● **Source data**:
____________
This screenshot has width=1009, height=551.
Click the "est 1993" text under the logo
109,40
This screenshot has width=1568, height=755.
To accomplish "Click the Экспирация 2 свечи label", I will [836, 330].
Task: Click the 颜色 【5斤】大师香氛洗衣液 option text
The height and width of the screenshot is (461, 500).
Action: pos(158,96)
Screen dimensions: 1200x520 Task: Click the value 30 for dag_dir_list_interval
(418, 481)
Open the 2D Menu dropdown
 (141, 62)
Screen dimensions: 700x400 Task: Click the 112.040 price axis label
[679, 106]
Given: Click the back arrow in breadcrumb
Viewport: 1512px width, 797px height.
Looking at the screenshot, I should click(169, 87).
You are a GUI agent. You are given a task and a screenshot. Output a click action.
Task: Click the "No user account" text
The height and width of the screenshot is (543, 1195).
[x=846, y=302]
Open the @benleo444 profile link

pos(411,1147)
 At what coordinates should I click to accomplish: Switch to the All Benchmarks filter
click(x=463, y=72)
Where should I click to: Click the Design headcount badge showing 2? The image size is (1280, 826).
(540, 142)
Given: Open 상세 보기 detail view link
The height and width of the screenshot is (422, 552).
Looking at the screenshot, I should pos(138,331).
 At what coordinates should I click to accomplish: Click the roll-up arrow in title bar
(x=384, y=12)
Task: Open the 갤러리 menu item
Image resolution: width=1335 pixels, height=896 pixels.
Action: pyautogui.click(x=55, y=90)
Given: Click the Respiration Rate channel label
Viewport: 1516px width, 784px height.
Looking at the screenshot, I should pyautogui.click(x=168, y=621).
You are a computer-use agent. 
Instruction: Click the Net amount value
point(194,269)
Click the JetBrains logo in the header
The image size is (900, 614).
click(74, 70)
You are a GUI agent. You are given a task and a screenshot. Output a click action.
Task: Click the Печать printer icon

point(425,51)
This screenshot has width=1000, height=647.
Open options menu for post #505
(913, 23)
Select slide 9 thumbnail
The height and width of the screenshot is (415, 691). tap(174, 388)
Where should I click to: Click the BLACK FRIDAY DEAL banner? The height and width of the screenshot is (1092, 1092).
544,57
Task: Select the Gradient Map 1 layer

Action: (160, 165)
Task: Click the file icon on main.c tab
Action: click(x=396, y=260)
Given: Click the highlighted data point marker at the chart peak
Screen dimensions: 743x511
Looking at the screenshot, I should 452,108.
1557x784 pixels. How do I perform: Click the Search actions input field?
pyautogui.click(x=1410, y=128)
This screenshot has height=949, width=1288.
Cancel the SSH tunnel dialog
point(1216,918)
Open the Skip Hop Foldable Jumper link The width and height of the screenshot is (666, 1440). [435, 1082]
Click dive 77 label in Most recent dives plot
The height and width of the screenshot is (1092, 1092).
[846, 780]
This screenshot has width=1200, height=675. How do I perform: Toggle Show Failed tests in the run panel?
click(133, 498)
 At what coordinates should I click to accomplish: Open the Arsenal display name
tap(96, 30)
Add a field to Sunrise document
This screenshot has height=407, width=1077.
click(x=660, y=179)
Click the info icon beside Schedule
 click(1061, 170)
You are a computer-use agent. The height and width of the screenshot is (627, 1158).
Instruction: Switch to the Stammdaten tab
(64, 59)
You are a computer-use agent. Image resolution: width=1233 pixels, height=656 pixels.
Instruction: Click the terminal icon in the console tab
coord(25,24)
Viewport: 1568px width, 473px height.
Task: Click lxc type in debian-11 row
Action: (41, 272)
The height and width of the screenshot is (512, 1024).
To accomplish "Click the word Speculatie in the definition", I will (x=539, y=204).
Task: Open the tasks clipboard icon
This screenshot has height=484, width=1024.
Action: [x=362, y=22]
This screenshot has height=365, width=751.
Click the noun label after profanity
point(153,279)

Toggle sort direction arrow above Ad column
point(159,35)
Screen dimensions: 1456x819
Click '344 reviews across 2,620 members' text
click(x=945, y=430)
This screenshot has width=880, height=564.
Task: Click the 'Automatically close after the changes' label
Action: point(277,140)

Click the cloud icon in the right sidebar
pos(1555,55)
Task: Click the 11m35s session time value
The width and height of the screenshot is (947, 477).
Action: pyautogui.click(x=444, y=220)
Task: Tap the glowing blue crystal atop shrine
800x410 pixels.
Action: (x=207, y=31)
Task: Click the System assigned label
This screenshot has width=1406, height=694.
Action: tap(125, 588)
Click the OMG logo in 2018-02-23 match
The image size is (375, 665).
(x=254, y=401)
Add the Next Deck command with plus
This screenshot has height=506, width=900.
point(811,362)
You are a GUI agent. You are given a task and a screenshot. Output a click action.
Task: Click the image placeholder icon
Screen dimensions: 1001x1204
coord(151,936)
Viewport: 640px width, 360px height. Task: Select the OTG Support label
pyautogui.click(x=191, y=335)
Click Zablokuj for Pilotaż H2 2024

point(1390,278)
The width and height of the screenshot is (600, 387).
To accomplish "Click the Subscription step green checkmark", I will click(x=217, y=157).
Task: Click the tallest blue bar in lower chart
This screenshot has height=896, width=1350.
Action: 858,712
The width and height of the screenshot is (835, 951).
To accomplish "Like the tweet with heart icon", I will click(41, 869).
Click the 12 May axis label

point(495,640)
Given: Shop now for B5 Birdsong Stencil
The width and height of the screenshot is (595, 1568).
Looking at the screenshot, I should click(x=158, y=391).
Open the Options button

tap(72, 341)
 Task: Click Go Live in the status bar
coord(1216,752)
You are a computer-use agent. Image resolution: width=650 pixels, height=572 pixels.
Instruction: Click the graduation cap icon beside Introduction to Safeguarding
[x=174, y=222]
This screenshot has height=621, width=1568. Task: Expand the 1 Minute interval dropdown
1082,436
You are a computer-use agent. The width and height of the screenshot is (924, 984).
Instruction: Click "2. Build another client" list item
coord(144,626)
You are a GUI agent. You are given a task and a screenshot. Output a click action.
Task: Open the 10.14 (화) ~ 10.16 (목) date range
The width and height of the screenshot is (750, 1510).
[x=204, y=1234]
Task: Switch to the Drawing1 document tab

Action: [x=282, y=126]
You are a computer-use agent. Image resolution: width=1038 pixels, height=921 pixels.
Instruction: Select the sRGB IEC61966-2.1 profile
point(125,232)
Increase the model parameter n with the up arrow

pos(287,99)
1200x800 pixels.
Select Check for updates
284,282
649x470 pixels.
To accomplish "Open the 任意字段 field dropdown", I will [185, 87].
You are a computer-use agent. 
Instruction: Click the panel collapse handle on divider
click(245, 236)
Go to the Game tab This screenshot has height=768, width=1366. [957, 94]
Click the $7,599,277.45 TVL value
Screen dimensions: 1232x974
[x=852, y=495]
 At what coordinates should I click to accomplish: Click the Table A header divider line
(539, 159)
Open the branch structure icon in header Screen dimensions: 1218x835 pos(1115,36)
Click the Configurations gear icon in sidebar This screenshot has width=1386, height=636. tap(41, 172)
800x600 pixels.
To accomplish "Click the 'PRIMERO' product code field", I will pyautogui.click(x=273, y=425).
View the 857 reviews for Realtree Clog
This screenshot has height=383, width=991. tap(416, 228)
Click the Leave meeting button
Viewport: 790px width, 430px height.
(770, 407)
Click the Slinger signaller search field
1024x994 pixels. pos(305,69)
____________
● **Task instructions**:
Working through the records, copy each line in which the word "will" appears.

● **Task result**:
To accomplish "Click the Экспирация 2 свечи label", I will [836, 330].
To accomplish "Click the word Speculatie in the definition", I will (x=539, y=204).
To accomplish "Click the Subscription step green checkmark", I will click(x=217, y=157).
To accomplish "Like the tweet with heart icon", I will click(41, 869).
To accomplish "Open the 任意字段 field dropdown", I will [185, 87].
To accomplish "Click the 'PRIMERO' product code field", I will pyautogui.click(x=273, y=425).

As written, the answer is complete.